## Task statement
Look below for the line containing "Task: Open the 기본 보기 view dropdown"; from there, print each line exactly up to and including the line containing "This screenshot has height=872, width=1910.", and stop.

## Data shown
##############################

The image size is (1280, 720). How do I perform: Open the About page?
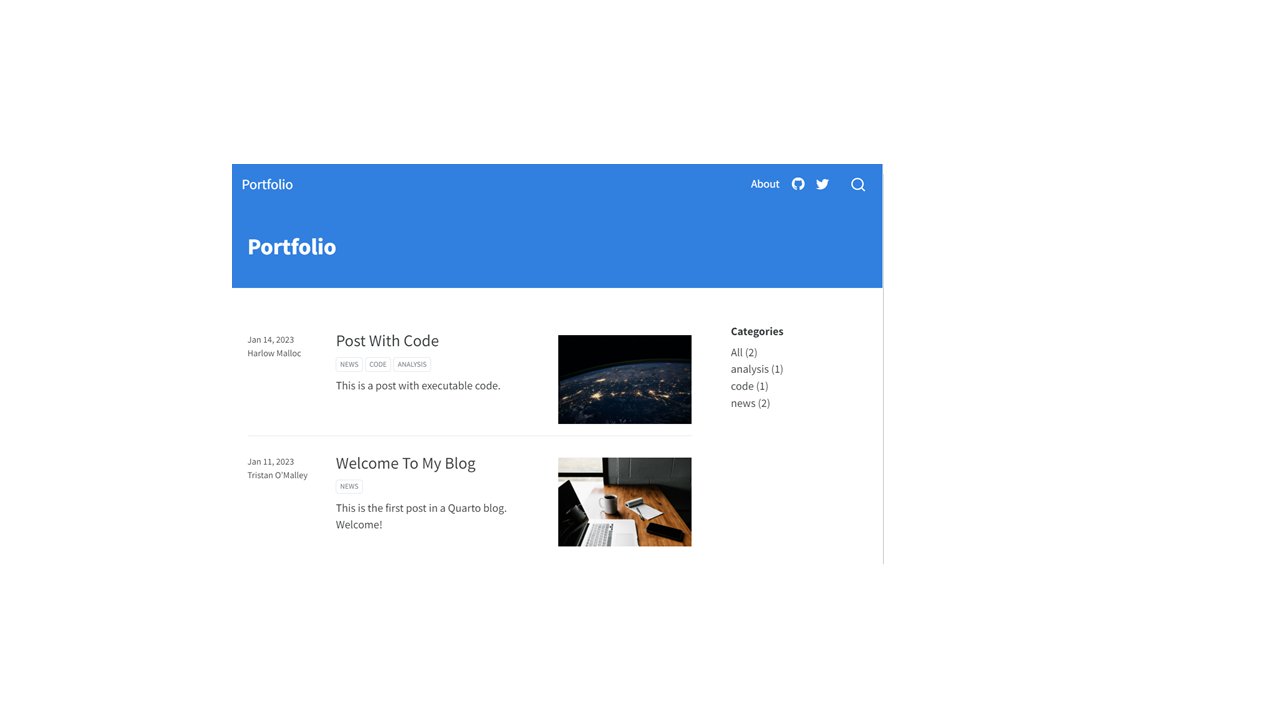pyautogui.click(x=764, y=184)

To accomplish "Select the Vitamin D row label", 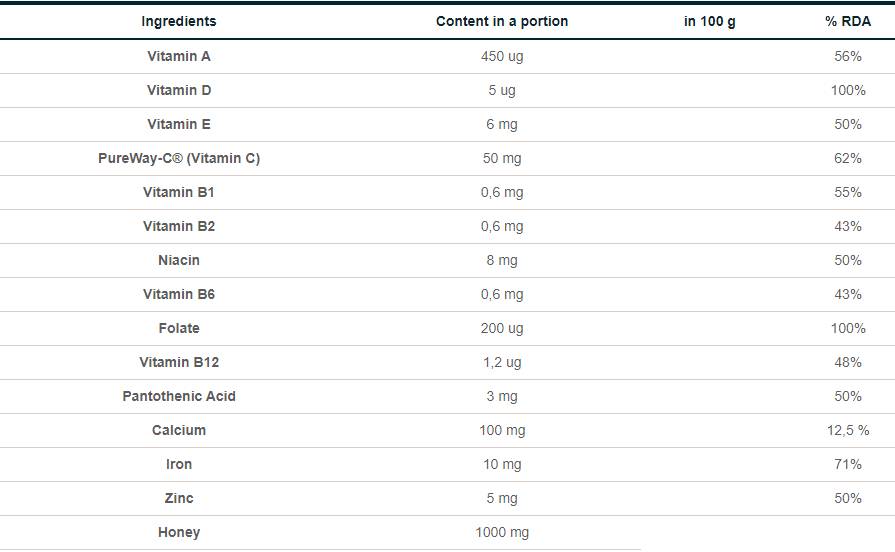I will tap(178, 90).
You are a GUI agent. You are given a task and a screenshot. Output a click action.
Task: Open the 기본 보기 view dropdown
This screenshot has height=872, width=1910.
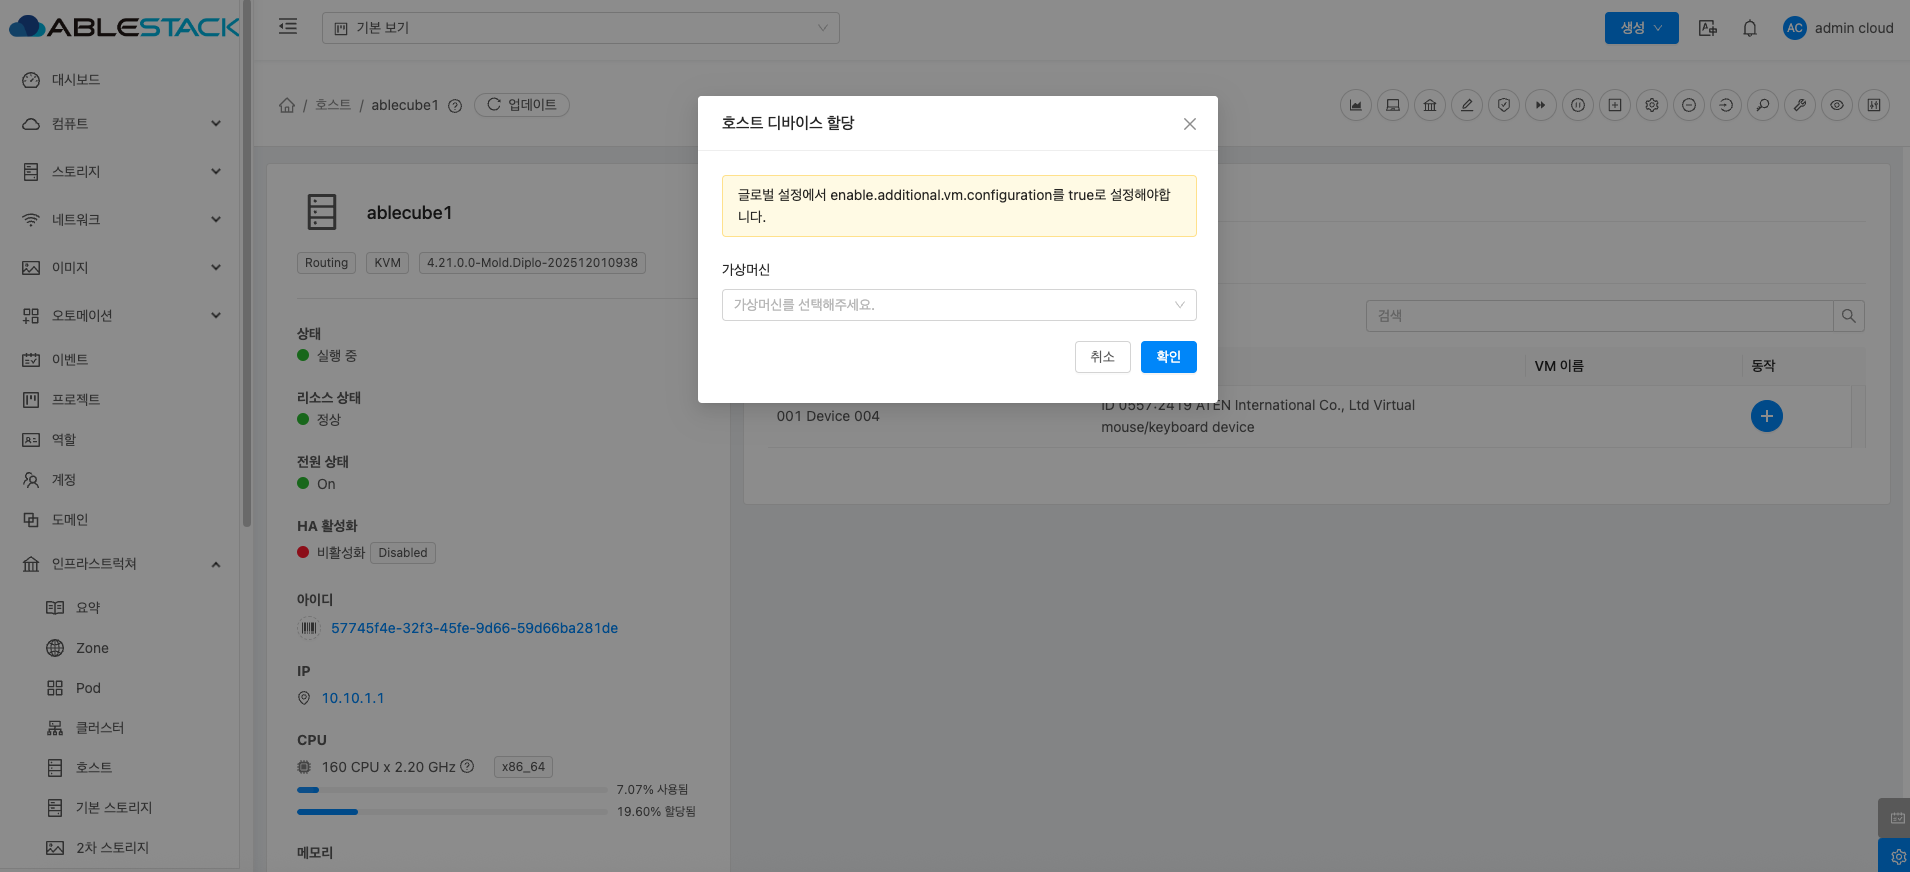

##############################

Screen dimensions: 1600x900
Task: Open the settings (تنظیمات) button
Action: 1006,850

##############################

## Answer space
Task: Open the 기본 보기 view dropdown
This screenshot has height=872, width=1910.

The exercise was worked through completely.